They recently announced the formation of Alphabet, a parent company to oversee Google Inc and all it’s other initiatives as separate business entities. Obviously, this gave way to speculation, extrapolation and so many assumptions. People have dissected this move in every way imaginable, but what is the real story behind the big story? People find the idea of a bigger company owning Google very interesting, and highly unlikely to happen, but it did. From a marketing standpoint, what’s even more impressive is the fact that this idea arrived with such simplicity and genius. Rather than go with the whole shebang of rebranding, excessive promotion and constant ‘buzz’ through PR articles, they simply explained it on a 3 min letter on a webpage, leaving everything else to the imagination of the media and anyone who’s interested. That’s the power of an idea, which inherently drives what we call the ‘brand’.

So what is this idea? Newsflash, it’s nothing brand new or out of the world making you vomit rainbows. Instead it’s one of the most fundamental traits of human nature, the drive to explore and innovate.

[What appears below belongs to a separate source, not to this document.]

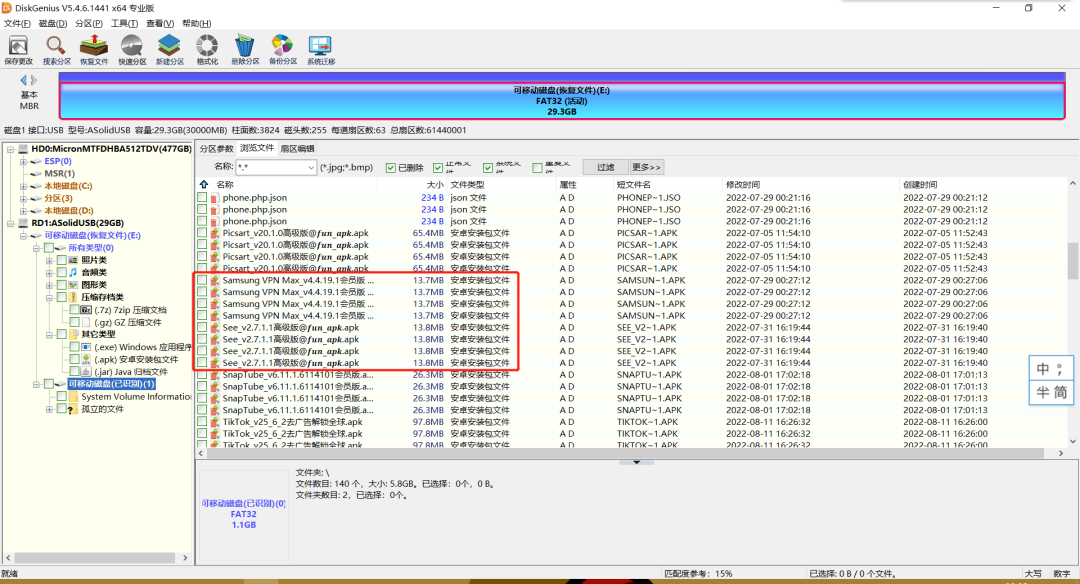
Task: Expand the 本地磁盘(C:) tree node
Action: (x=22, y=186)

As stated rather eloquently in the beginning of the letter, the founders, and thus, Google always believed in placing bets in the strange, utopian, breakthrough ideas, otherwise popularly called ‘moonshots’ to make the actual difference it set out to make.
Now the question is why the need of a separate entity to make this possible, Google has been testing self driving cars, motion gesture technology, virtual reality glasses, internet via hot air balloons and so much more all these years, so why ‘Alphabet’?

Two reasons; Firstly, because moonshot ideas need money. In the middle of all those late night, caffeine-driven discussions to change the world, there is one guy thinking who’s gonna pay for all this, and the person who can pay, is thinking ‘why, if i should at all, pay for all this?’ Forming a separate entity gives them flexibility financially to raise funds from new investors, without redirecting funds from Google’s massive search advertising revenue. Which is a major concern for stakeholders.

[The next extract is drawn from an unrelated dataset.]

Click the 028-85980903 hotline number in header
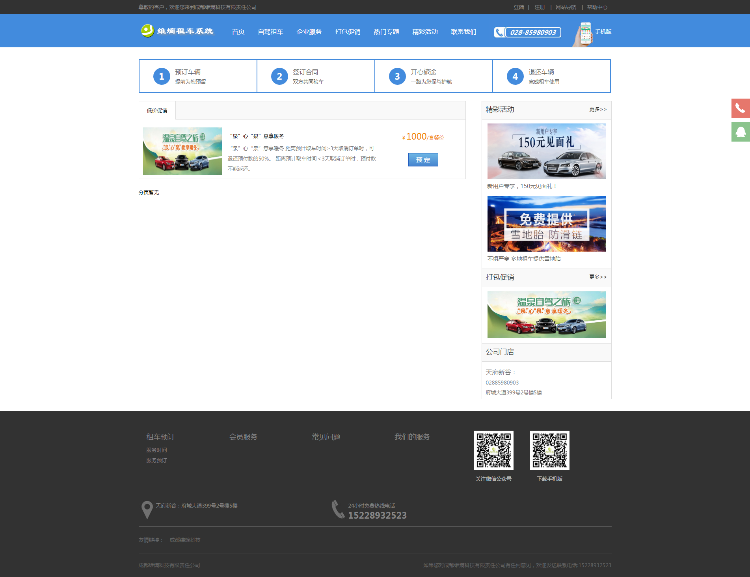This screenshot has width=750, height=577. click(527, 32)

Secondly, Google the brand, is based on it’s core offering i.e search, which has also helped build strong properties like Android, Youtube, Maps, among a few, and these moonshot ideas drift further away from that. This, in turn creates a convoluted brand idea which is never recommended. Alphabet gives these ideas the freedom to stay away from Google and create(or even fail) in their own spaces, which is equally crucial for an idea to develop into something lasting (read the Flickr debacle with Yahoo)

So, in essence, Alphabet is simply a vessel to hold and boost some disruptive business concepts of the 21st century. Considering the founders of Google wanted this bad enough to separate it from their prized pet project, they won’t just let it turn into a half filled idea on a notepad or word document.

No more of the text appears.